Today was the Christmas party at The Doll’s friends’ house (a married couple who had invited their whole social group). There was food. There were beverages. And there was gaming. I get flustered when people try to teach me the rules of a game, and can’t seem to grasp them; but I mostly blundered through okay. At first I just watched as The Doll and a couple of other people played a “capture as much territory as you can” sort of board game. Then a group of people split off to play a word game called Quiddler, whose rules kept escaping me (the hosts’ eight year old son grasped this game faster than I did) but before anyone could get too annoyed by my constant “Wait…so I’m allowed to pick a card off the deck, right? But only if I put one of my cards back in?” type questions, the game came to a close and all the scattered little gaming groups around the apartment consolidated around the dining room table to play Cards Against Humanity (which was super fun, and so simple even I could do it). Then came another game that I kind of hated, and shortly after that The Doll and I decided to leave. Overall I really liked all his friends and believe I made a decent impression on them.
The Doll has now told me that his parents would like to meet me, and asked if we could all have lunch together sometime soon. Which…I guess I’d be up for that? But I have to say, it feels like The Doll is entwining me deeper and deeper in his life and it kind of freaks me out. Not just because I just broke up with someone and don’t want to get into anything too serious…and not just because I don’t in fact feel too serious with The Doll just yet. The whole entwined lives thing has always freaked me out. It puts all this pressure on everything! Instead of just trying to impress the person I’m interested in, I have to try to impress god knows how many other people, too, otherwise it’ll cause tension at best and people actively recommending a breakup at worst. And if the family and friends are on board but then I eventually break up with the guy, I stand to lose not just him but a whole social network. So, double sadness.
Also: I don’t give much of a shit what my parents think, so the idea of introducing them to a partner holds little or no emotional resonance for me; in movies and tv shows, however, Bringing Your Partner to Meet Your Parents is this big milestone that happens when a relationship gets serious. So…is that what the normals do when they really really like someone? I’m trying to figure out whether The Doll wanting me to meet his family has any particular significance.
Anyway. The stuff above is all context for this next part.

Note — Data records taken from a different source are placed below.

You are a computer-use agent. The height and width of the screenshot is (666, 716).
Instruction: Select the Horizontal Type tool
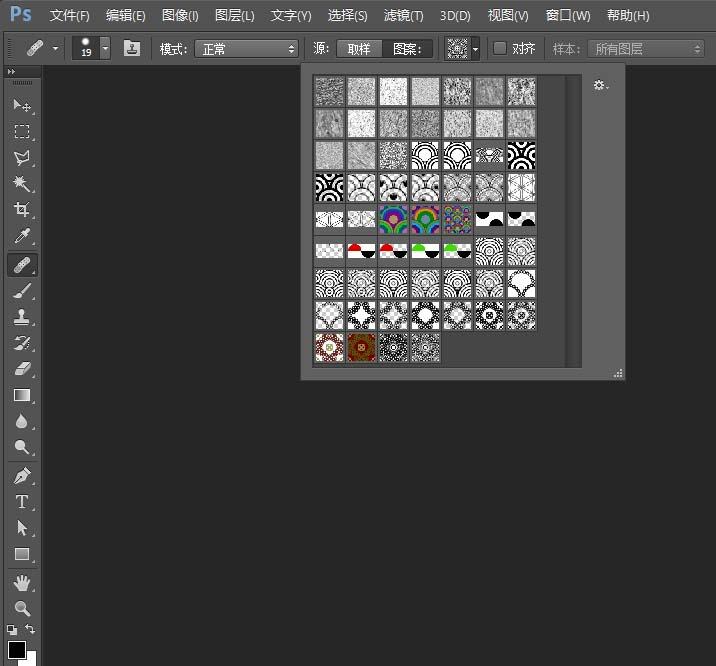coord(22,502)
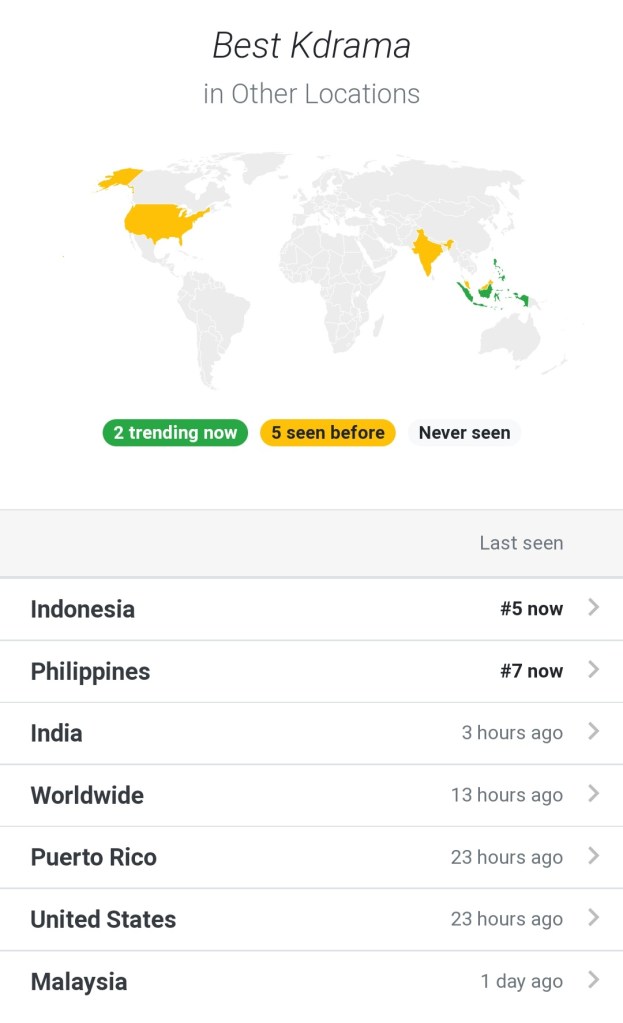Tap the Puerto Rico row chevron
623x1023 pixels.
(593, 855)
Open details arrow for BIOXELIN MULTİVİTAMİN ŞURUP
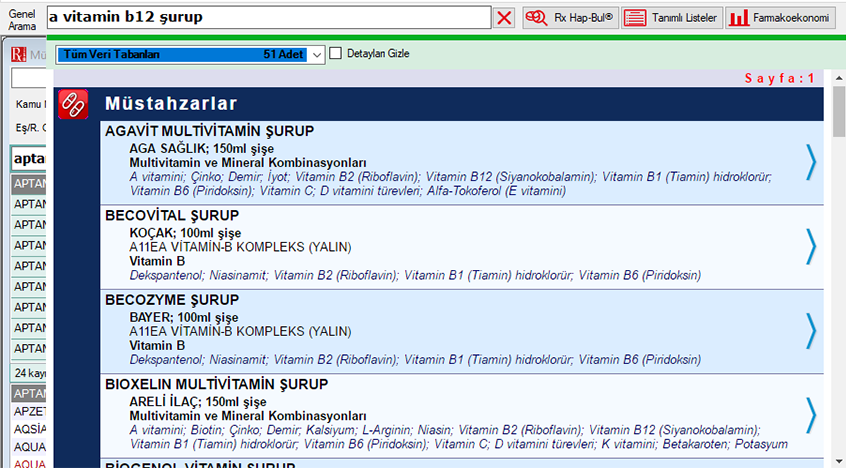Viewport: 846px width, 468px height. 811,414

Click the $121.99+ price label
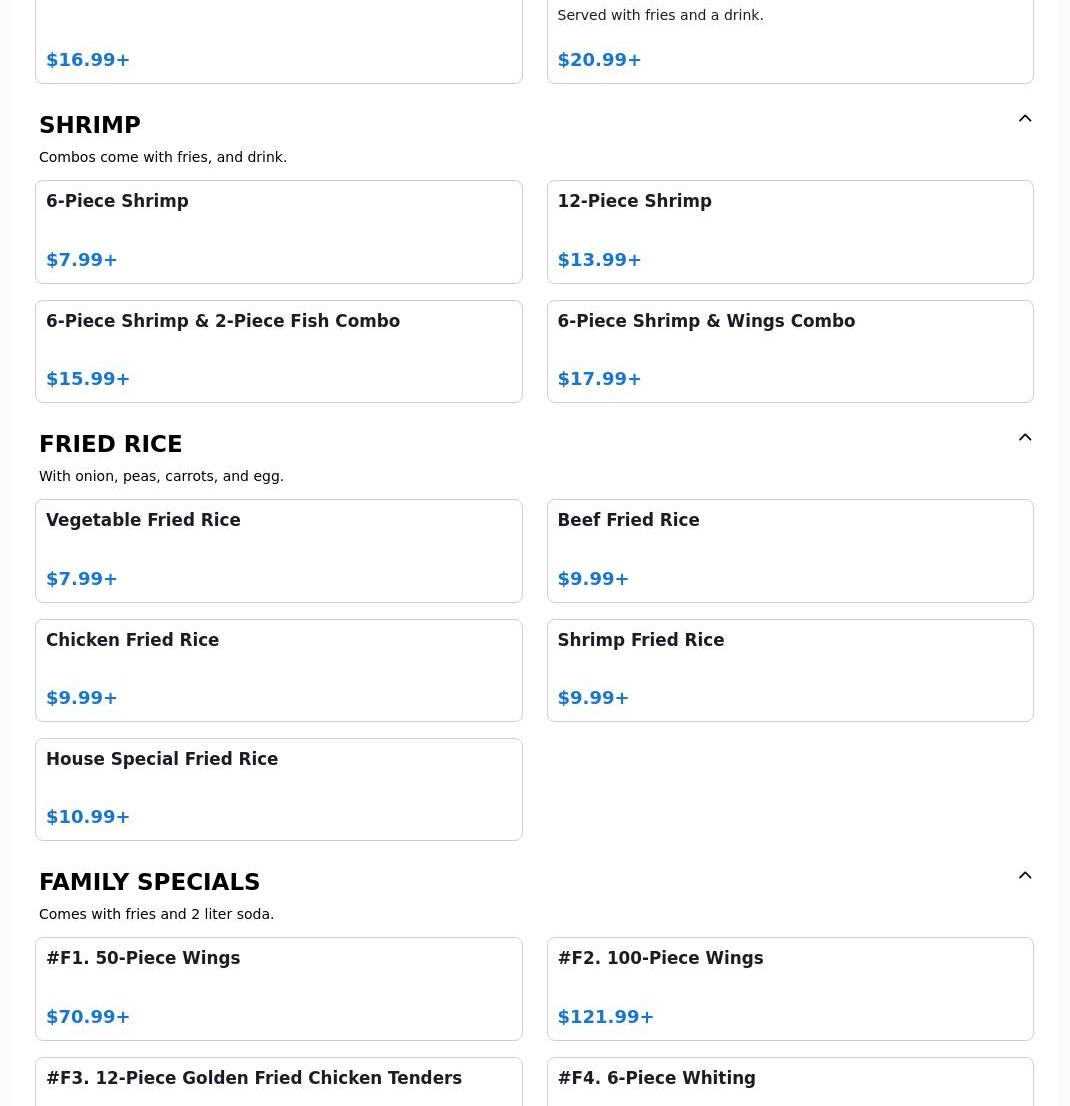[x=605, y=1016]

When I’m with The Doll, I try not to mention my previous partners too often – but Minx has occasionally come up in conversation and so, for some reason, has Ex. The Doll, conversely, has never mentioned another woman ever – which seemed very gentlemanly, and which I liked. I don’t like to hear about the exes of people I’ve just started seeing; it makes me feel threatened (I know that doesn’t make sense: they’re exes and I’m the one the guy wants now, so where does this sense of threat come in? But it does.).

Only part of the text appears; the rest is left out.